Hablar de la familia Mohedano sin referirse a Rocío Carrasco no es tarea fácil. El peso de la hija de Rocío Jurado y su distanciamiento del resto de su familia hace que cuando uno de los miembros del clan rompe su silencio, todas las miradas se dirijan a la ex de Antonio David Flores. Eso es lo que le ocurrió a Rosario Mohedano. La hija de Rosa Benito se sentó con Toñi Moreno en Canal Sur y, claro, la pregunta era inevitable.

¿Cómo respondió sin querer responder?

El papel de Rosario Mohedano en las desavenencias de su familia fue siempre conciliador. La hija de Amador y Rosa Benito está centrada en su carrera y en su familia y siempre prefiere mantenerse al margen. Eso sí, a veces es difícil no mojarse. Sobre todo cuando se tiene confianza y se está frente a una entrevistadora como Toñi Moreno, que siempre procura que los personajes sean sinceros. Eso también funcionó en el caso de Rosario.
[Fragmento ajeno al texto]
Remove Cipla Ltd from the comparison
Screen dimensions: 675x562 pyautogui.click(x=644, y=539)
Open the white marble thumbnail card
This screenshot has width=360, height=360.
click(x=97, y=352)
“No es difícil llevarse bien con toda la familia”, le contaba a Toñi, “me pongo en la situación de la gente que tengo delante, valoro lo que he vivido con ellos. Tuve una bonita infancia y eso me pesa”. Tras las respuestas de la cantante, era difícil no pensar en Rocío Carrasco. Las primas siempre habían presumido de lo bien que se habían llevado y se lo habían contado todo.

Pasarán los años y quizá no tenga contacto con ciertas personas, pero me pesa…. Quiero a mi familia, respeto cada paso que se da y, por supuesto, respeto a mi familia porque soy feliz como soy.

Rosario siempre ha evitado referirse a Rocío Carrasco. La hija de Rocío Jurado no tiene contacto con los miembros de su familia, y es una evidencia que es difícil de ignorar. Ni siquiera las llamadas de atención de Rocío Flores han hecho reaccionar a su madre.

Lejos de todo

Rosario Mohedano ha tomado una decisión vital y no se mueve. La hija de Rosa Benito está concentrada en su música, en sus canciones, y en intentar hacer carrera en tiempos tan difíciles. Y no le va mal. Alejada de las noticias y de todo lo que acaba afectando a su familia, Rosario prefiere callar. Una postura que adoptó hace tiempo y que no ha cambiado por el momento.